I also have to add, I've taken my 3 year old on a family float(and I was 7 months pg). Usually on the type of float I'd guess if someone falls out they are directly next to the boat-that's what happened with us.

If you want _ask_ for an experienced guide, most companies would be more than accommodating with any needs. I know our company prided itself on making sure our clients had a good time. My DH was often the guide who took the more frightened families due to his vast experience and personality, he is very calming to people who are nervous.

I have to say that our company didn't use helmets, unless it was class 4, I know some may gasp at that, but our river is a pool drop, so lots of it is deep. More than likely they will be very used to people who have never gone, our company was probably 75% people who'd never gone. Your guide will give you detailed instructions of what to expect, what to do IF you fall out(swimmer's position, feet forward, don't put your feet down, etc....). We took lots of newbies and honestly most minor things happen on shore(getting stung by a yellowjacket is the biggie).


----------



## Super~Single~Mama (Sep 23, 2008)

OMG, I would jump at the chance! I can't wait till my ds is old enough!

* SOURCE MATERIAL:
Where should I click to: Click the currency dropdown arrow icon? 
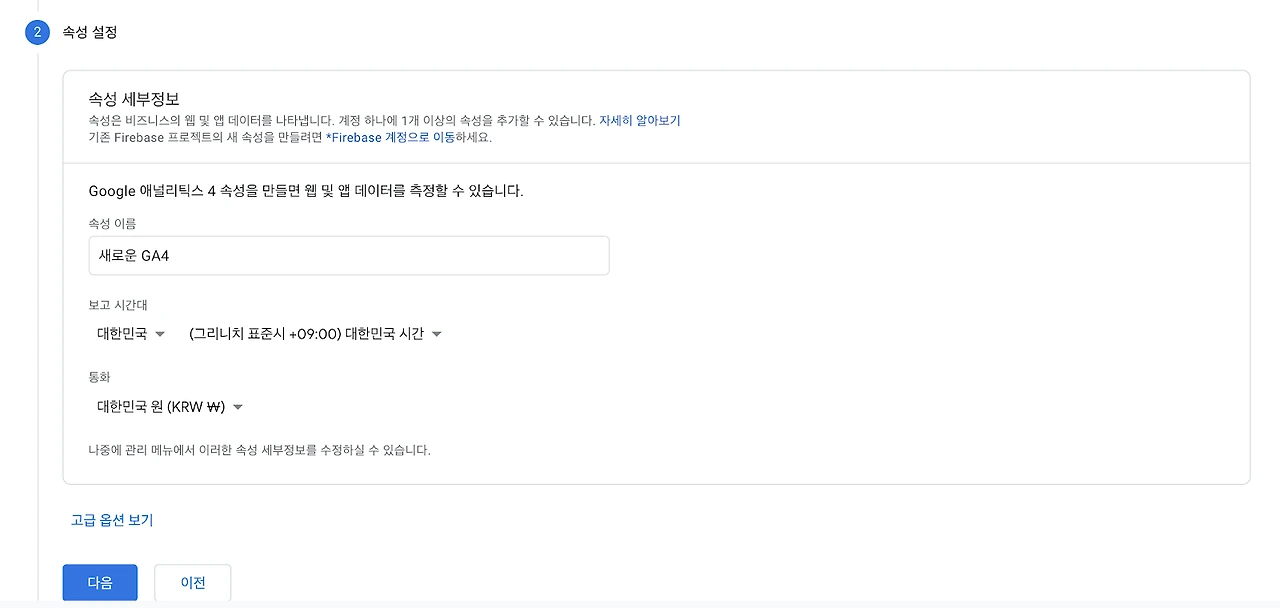click(238, 407)
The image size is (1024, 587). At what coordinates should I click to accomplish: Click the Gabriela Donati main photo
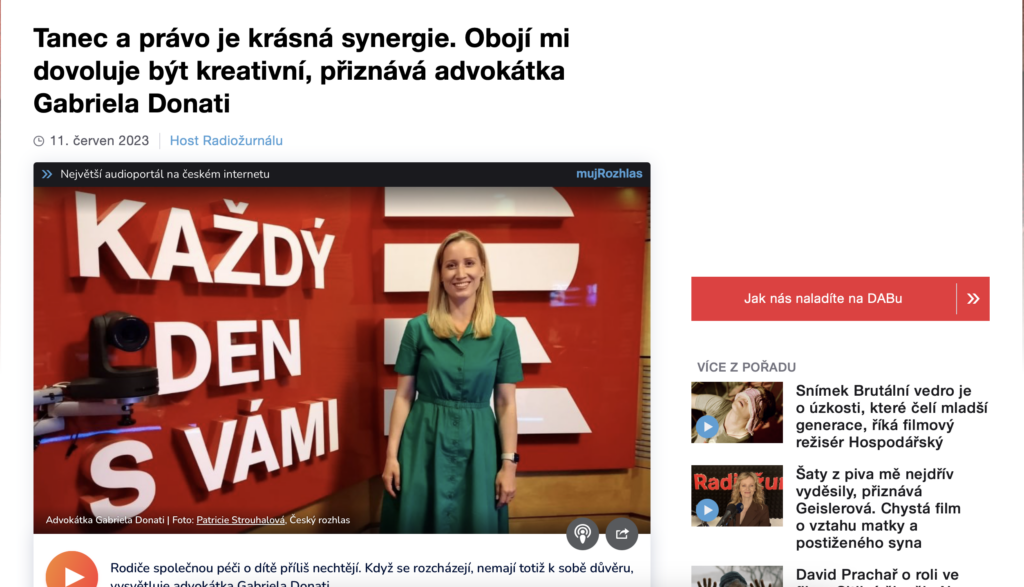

* WHAT THIS TASK INVOLVES:
Please answer these questions about the rafting forum thread:
(a) How old was the child taken on the family float?
(b) On which class of river did the company use helmets?
(c) Where do most minor mishaps with newcomers happen?

* RESULT:
(a) Three years old.
(b) Class 4.
(c) On shore.